Stored data
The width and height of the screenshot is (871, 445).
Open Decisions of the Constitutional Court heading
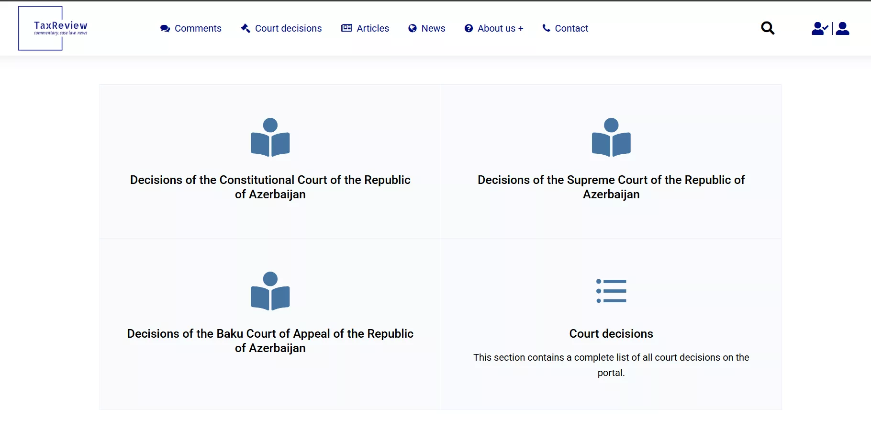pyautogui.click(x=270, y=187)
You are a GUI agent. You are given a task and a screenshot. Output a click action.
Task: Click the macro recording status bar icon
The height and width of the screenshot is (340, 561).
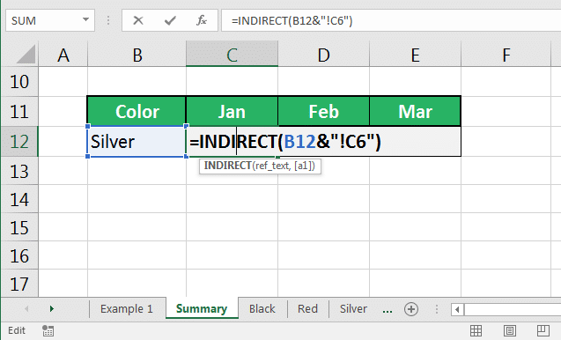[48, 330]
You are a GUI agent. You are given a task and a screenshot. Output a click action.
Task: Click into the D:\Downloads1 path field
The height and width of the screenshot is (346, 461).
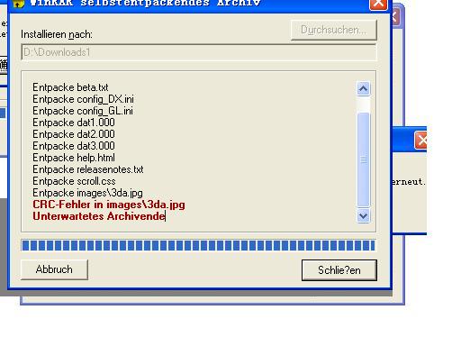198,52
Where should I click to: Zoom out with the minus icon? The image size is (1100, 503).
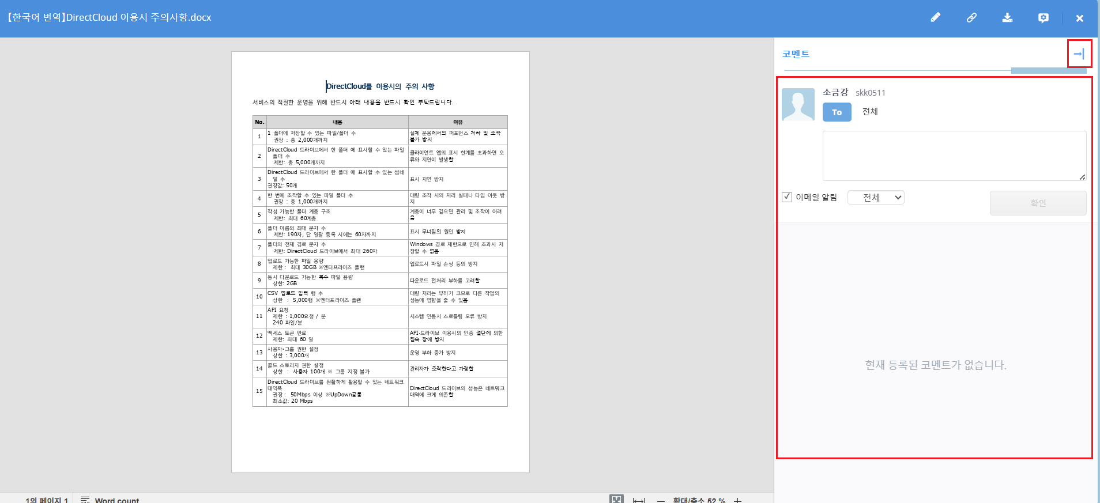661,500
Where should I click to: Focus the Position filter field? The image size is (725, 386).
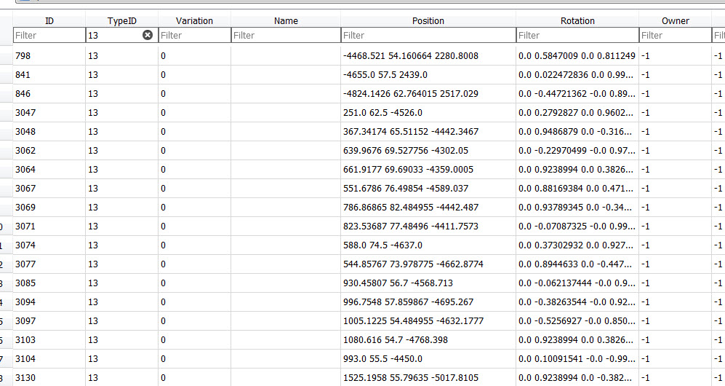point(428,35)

Problem ::
The required answer is the lines from the one that contains "Open Decisions of" through the last line of the records, restated word for word, with every picture dropped.

Response to this exercise ::
Open Decisions of the Constitutional Court heading
pyautogui.click(x=270, y=187)
You are a GUI agent. You are given a task and a screenshot. Output a click action.
Task: Click the macro recording status bar icon
The height and width of the screenshot is (340, 561).
[48, 330]
You are a GUI agent. You are given a task and a screenshot. Output a click action.
Task: Click into the D:\Downloads1 path field
The height and width of the screenshot is (346, 461).
198,52
Where should I click to: Zoom out with the minus icon? The image size is (1100, 503).
661,500
Where should I click to: Focus the Position filter field? The image size is (725, 386).
point(428,35)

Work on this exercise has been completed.